アリス
私は多分誰からも誉めそやされる美少女です。
そして、コンプレックスの豊満な胸も他の人からすれば美点と思われてます。
頑張って勉強して学園の優秀クラスに入っても、
「先生を誘惑したのね」
と言われて皆から納得され非難されてしまいます。
話したことも無い、令息の婚約者から
「男爵令嬢のくせに誘惑だけは一人前ね」
と嫌がらせを受けることも度々あります。
友人が一人もいません。
それが私です。
プラチナブロンドの髪にエメラルドグリーンの大きな瞳、そして、鮮やかな色合いの瞳を覆う、髪と同色の長いプラチナブロンドのまつ毛、ピンクの形の良い唇、整った鼻。

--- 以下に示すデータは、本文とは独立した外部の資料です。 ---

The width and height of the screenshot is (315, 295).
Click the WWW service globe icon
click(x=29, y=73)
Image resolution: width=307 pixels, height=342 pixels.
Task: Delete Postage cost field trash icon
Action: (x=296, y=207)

小さい頃から多くの令息に言い寄られ、令嬢からは妬まれてます。
その為にいつも独りぼっちの私。
王立学院に入学して1年経っても、話し相手がいないそれが私です。
アリス・バーナンド 16歳。
両親と歳の離れた弟が一人います。
お父様は王宮で特許の部門で働いてます
とても真面目で、融通が利かないところがあると噂されてるようです。
お母様は朗らかで優しいです。
話し相手がいなくて一人でいれば乙に澄ましてると言われ陰口を叩かれてしまいます。
それが私の日常です。
何でも話せる友人が欲しいです!
諦めてますが、、、
そんな私が初めて恋をしたのは15歳で王立学院に入学して間もない頃でした。
伯爵令息に言い寄られ困っていた所を、ヴィンセント様に助けられました。
「無礼だぞ 平民あがりの男爵家のくせに パルモ伯爵家を愚弄するのか!」
「申し訳ありません 眼鏡を落として前がよく見えなかったから」
「気をつけろ!」
そう言ってヴィンセント様はロイ様に殴られてしまいました。
それでも殴り返すことなく蹲っていました。
ロイ様はそのまま来た道を帰って行かれました。
「大丈夫ですか? 助けてくださってありがとうございます ご迷惑をお掛けして申し訳ありません」
「気にしないで 在学中は平等って言ってもなかなか、理想通りにはいかないから
それより、君は大丈夫? えっと、、、」
「ア アリス・バーナンドです」
「僕はヴィンセント・ナバウ」
それが、ヴィンセント様との初めての出会いでした。
透明なライトグレーの瞳、そして黒縁の眼鏡。
無造作で短髪の赤毛。
私よりも少しだけ大きくて、少しやせてる。
そして、とても優しいヴィンセント様。
伯爵令息の理不尽にも、内心は腹立たしいはずなのに、何事も無かったように振る舞う優しさ
それが、ヴィンセント様です。
ヴィンセント様は優秀クラスに席をおかれてるので、一所懸命頑張って、翌年私も優秀クラスに入ることが出来ました。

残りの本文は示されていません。